SUPPLIED PASSAGE -
— BEGIN —

Description
Describe the bug
I don't know what the cause is, but when using this action I've started to see failures where the credential job crashes, but no retry or exit seems to happen - it just hangs (5+ hours)
We've had this working pretty consistently for a long time (~year?) but now it's sometimes failing like this which just takes up all of the runners.
Regression Issue
- Select this option if this issue appears to be a regression.
Expected Behavior
It should never hang. If the internet fails then it can crash
Current Behavior
Run aws-actions/configure-aws-credentials@v4
with:
role-session-name: GithubActionsRoleSession
role-to-assume: arn:aws:iam::425642425116:role/github
aws-region: us-west-2
role-duration-seconds: 21600
output-credentials: true
audience: sts.amazonaws.com
env:
HOME: /root
ADK_GITHUB_TOKEN: ***
REMOTE_ROOT: /mnt/ssd/bazeltest_github
VPU_ADDR: bazelvpu
Error: getIDToken call failed: Error message: Failed to get ID Token.

— END —

WHAT TO WORK ON - Could you reproduce the bug report word for word, beginning at "We've had this" and stopping after "be a regression."?

ENTRIES SHOWN -
— BEGIN —

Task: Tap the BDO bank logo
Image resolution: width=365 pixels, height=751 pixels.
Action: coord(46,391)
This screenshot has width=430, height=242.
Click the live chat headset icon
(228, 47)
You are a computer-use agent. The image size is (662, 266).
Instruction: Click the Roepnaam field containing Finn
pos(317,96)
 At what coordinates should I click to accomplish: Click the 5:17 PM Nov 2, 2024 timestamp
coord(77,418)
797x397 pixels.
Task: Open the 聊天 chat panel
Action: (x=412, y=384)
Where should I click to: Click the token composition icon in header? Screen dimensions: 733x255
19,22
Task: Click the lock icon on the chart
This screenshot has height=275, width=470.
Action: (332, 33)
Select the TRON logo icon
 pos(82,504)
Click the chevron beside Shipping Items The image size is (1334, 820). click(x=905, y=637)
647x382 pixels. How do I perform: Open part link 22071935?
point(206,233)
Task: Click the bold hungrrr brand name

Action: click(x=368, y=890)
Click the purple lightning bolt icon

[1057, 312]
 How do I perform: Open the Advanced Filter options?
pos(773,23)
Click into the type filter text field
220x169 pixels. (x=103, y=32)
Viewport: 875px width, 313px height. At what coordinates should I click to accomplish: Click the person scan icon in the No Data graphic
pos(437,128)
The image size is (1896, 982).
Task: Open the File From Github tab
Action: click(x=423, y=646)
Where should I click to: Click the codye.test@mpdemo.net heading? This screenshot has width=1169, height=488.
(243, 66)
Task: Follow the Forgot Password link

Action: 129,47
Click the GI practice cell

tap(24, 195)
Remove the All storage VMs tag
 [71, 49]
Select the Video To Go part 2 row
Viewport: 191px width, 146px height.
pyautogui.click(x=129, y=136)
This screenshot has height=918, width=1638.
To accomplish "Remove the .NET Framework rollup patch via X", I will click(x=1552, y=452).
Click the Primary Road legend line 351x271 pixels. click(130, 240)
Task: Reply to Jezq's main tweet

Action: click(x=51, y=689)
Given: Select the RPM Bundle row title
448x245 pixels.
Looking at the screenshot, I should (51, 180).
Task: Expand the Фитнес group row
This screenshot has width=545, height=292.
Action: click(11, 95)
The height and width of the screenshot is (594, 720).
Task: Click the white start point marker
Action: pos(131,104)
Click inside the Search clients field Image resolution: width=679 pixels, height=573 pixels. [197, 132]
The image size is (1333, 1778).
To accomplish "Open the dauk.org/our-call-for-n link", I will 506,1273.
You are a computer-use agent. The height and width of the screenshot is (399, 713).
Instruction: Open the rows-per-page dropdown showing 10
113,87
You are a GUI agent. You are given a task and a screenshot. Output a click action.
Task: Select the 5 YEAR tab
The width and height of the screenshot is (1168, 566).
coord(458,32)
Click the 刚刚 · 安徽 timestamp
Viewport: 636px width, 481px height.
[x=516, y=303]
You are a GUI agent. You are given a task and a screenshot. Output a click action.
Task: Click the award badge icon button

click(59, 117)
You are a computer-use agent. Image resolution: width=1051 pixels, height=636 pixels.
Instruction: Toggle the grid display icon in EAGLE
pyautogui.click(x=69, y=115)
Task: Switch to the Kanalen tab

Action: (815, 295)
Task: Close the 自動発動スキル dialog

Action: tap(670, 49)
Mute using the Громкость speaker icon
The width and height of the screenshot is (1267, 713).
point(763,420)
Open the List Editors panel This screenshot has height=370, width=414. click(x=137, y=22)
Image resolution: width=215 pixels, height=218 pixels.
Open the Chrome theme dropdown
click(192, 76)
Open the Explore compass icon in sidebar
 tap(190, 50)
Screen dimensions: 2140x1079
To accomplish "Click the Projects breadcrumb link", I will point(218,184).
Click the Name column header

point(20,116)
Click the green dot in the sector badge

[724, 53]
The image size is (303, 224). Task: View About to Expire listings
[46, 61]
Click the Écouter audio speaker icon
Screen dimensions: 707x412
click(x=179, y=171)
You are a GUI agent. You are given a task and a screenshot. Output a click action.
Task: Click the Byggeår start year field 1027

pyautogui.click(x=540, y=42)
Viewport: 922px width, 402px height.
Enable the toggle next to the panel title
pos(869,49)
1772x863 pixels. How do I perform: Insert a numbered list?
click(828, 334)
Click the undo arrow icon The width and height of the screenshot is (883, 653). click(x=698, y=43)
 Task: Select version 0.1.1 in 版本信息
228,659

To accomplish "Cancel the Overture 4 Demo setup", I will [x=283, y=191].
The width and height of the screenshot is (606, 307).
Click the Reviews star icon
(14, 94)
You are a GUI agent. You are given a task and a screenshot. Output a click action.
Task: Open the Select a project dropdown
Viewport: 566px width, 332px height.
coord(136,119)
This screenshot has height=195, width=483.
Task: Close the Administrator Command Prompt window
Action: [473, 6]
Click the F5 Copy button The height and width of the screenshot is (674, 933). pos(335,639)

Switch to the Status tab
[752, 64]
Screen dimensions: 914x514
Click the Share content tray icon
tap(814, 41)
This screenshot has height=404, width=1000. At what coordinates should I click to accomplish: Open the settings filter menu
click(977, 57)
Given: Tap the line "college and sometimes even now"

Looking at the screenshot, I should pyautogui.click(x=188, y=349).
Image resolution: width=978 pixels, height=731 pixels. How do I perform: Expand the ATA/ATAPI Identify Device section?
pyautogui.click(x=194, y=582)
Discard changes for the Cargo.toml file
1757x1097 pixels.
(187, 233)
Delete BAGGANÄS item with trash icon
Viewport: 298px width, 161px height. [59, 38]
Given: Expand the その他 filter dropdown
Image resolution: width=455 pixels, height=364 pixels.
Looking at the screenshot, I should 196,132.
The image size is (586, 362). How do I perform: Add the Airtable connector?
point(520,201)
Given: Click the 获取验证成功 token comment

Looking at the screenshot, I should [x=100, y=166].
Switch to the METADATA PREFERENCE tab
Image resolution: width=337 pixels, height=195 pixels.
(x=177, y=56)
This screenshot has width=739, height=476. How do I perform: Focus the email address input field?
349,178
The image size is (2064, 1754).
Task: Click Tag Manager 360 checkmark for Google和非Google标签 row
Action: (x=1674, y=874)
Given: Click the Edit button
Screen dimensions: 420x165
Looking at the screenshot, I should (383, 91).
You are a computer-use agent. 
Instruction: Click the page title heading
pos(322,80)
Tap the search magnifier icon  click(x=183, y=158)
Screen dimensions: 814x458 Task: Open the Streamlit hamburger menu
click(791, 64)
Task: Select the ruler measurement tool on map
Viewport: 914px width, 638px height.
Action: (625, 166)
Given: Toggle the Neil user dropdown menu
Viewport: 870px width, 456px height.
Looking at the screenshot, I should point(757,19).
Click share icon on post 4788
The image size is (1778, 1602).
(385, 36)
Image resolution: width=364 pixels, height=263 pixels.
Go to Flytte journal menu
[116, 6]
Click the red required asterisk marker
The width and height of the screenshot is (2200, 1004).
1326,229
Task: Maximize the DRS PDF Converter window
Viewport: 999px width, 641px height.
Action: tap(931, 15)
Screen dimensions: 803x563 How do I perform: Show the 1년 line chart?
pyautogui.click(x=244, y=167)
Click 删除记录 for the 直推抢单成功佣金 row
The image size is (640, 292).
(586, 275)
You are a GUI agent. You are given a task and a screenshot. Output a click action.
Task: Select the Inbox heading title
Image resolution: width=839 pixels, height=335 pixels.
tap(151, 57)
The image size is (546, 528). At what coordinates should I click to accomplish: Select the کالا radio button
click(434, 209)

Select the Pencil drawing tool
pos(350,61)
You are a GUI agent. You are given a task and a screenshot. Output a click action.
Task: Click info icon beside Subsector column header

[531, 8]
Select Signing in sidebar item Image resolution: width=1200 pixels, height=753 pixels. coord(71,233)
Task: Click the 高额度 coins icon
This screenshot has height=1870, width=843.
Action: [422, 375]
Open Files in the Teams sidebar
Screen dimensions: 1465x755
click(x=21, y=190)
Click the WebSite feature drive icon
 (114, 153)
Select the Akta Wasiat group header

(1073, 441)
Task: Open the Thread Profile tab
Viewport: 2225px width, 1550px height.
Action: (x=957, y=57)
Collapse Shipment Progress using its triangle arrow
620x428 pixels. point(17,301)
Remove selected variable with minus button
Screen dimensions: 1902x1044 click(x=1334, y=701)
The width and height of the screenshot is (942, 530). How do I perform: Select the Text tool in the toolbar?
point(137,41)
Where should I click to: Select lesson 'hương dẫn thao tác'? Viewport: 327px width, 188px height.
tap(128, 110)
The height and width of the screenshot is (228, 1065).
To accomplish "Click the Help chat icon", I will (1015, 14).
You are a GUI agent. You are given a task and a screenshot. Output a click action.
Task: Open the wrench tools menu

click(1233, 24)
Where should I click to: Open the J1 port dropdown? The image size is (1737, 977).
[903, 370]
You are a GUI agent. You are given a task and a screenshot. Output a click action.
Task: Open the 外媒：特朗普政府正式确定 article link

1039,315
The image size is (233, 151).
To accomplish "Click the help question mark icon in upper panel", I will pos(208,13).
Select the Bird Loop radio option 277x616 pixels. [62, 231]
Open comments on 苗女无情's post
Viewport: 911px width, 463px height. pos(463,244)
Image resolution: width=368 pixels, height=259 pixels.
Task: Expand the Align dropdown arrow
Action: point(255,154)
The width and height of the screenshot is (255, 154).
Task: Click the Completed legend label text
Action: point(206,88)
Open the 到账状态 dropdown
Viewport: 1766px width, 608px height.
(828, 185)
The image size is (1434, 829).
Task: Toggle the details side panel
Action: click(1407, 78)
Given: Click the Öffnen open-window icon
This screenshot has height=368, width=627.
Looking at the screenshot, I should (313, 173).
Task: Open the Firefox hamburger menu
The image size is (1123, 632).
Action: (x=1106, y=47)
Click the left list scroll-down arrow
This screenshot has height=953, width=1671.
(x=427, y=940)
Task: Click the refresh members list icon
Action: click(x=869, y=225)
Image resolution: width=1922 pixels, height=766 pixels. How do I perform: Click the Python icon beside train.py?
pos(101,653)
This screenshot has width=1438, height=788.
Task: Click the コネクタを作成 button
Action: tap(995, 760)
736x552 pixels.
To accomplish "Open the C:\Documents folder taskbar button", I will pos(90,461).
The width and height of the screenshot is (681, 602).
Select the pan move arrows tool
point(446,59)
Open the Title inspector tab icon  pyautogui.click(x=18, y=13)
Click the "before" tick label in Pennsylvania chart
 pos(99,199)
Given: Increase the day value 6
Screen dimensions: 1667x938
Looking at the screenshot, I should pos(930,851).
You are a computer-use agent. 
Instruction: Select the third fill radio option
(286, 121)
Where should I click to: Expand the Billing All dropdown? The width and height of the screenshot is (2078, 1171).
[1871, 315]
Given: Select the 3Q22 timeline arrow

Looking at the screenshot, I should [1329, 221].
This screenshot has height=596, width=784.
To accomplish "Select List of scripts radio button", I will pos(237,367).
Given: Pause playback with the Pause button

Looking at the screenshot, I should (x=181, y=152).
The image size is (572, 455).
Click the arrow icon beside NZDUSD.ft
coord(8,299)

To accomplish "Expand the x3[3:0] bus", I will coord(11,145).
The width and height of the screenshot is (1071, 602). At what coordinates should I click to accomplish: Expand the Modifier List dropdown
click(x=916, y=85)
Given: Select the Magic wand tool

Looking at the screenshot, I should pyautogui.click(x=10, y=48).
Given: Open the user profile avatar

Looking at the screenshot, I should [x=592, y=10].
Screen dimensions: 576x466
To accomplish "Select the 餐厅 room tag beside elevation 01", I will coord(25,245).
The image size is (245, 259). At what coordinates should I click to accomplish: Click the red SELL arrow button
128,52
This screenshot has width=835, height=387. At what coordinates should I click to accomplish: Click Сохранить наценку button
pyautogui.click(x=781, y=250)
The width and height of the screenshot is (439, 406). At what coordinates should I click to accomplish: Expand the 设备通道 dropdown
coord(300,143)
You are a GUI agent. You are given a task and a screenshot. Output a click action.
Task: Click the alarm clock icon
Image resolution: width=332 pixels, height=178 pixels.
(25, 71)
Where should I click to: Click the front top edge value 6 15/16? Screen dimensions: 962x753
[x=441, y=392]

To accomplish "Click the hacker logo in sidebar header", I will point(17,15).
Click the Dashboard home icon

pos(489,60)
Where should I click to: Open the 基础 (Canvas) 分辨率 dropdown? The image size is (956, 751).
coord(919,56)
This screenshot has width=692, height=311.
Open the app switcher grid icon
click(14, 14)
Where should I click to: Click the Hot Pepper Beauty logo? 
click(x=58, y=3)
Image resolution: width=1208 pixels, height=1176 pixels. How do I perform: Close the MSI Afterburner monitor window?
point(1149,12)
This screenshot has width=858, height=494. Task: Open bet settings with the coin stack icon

— END —

EXERCISE OUTPUT -
We've had this working pretty consistently for a long time (~year?) but now it's sometimes failing like this which just takes up all of the runners.
Regression Issue
- Select this option if this issue appears to be a regression.